=== Aim of the task ===
All lines with the word "Dismiss" in the material below are required.
=======
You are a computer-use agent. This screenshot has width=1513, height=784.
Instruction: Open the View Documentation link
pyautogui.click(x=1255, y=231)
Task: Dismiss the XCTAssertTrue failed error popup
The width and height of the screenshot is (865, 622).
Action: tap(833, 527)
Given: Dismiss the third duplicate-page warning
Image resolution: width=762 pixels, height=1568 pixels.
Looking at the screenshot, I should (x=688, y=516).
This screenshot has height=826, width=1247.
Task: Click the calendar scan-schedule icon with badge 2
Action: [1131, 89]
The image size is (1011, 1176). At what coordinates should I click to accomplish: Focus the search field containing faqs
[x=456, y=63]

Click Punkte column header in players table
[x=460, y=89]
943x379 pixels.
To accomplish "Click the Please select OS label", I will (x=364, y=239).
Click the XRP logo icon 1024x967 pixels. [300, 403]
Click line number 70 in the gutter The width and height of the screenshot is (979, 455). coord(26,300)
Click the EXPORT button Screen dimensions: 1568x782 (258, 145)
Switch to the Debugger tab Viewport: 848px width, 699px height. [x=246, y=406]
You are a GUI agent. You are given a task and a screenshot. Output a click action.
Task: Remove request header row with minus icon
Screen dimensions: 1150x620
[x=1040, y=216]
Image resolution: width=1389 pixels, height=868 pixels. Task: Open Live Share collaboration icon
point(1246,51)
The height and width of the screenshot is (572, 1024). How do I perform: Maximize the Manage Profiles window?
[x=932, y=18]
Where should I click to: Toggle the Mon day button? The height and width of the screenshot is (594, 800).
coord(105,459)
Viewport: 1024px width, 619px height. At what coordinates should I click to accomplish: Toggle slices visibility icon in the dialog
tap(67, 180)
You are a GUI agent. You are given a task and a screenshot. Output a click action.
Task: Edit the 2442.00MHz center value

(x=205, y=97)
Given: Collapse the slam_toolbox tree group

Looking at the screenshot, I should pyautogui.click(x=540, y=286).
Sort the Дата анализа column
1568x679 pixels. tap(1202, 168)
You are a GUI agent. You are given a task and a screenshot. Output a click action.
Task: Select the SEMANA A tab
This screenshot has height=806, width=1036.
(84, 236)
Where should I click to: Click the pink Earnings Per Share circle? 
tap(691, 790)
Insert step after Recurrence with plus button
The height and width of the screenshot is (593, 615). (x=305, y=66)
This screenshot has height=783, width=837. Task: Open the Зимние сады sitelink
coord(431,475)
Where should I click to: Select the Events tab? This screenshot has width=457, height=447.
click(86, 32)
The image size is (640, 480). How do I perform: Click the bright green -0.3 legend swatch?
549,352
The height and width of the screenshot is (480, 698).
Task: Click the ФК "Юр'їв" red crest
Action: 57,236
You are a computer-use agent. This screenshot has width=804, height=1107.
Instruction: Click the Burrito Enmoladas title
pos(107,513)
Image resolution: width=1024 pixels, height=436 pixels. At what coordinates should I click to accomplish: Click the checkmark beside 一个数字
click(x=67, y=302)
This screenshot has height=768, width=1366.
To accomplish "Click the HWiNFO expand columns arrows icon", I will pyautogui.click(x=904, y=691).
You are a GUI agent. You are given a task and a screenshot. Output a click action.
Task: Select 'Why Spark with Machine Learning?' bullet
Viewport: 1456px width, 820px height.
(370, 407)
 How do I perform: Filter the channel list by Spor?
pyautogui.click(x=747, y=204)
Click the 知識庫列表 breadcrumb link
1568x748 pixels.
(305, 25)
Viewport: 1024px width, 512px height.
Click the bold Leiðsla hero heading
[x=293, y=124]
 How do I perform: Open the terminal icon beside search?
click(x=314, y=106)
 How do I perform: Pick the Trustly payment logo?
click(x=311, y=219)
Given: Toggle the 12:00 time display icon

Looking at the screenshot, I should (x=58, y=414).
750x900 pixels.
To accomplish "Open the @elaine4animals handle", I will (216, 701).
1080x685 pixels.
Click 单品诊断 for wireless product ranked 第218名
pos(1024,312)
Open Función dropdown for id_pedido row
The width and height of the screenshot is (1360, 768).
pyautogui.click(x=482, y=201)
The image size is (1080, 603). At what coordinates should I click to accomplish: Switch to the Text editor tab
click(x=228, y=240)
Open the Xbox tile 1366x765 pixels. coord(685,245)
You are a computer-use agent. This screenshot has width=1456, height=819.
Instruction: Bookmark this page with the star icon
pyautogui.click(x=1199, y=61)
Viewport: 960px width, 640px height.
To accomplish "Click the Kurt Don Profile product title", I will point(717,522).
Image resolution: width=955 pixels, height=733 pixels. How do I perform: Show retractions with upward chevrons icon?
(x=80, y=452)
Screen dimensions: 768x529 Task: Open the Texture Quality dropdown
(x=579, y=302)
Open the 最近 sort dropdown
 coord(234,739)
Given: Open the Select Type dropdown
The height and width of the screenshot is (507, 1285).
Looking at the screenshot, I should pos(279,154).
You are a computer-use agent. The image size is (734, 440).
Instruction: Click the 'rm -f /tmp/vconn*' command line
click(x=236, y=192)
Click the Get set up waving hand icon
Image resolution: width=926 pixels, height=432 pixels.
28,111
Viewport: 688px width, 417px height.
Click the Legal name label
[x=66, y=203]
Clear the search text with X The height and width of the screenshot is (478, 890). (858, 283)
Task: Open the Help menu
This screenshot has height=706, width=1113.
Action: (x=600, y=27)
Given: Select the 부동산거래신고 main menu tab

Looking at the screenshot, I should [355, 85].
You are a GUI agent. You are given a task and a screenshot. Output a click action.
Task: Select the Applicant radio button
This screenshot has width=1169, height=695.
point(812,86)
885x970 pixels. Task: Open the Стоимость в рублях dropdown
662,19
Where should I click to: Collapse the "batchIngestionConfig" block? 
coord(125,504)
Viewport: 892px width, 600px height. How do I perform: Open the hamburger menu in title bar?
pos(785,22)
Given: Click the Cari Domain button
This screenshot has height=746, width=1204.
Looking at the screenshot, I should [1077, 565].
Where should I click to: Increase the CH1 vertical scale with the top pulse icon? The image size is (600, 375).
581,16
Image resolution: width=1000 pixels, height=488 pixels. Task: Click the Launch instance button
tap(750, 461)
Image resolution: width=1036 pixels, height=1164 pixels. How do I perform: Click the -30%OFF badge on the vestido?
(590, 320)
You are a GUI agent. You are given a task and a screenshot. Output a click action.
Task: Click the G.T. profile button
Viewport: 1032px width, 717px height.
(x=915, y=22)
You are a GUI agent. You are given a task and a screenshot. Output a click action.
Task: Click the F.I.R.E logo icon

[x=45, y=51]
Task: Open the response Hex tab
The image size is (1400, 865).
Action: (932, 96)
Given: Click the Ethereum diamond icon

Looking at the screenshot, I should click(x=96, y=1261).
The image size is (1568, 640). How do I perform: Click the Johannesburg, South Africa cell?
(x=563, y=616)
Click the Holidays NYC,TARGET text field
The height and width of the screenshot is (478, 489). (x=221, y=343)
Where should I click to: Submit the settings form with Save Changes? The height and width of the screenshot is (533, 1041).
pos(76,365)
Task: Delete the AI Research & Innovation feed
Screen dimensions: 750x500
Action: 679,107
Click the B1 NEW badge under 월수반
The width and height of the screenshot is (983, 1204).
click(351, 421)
=======
=== Written answer ===
Task: Dismiss the XCTAssertTrue failed error popup
Given: Dismiss the third duplicate-page warning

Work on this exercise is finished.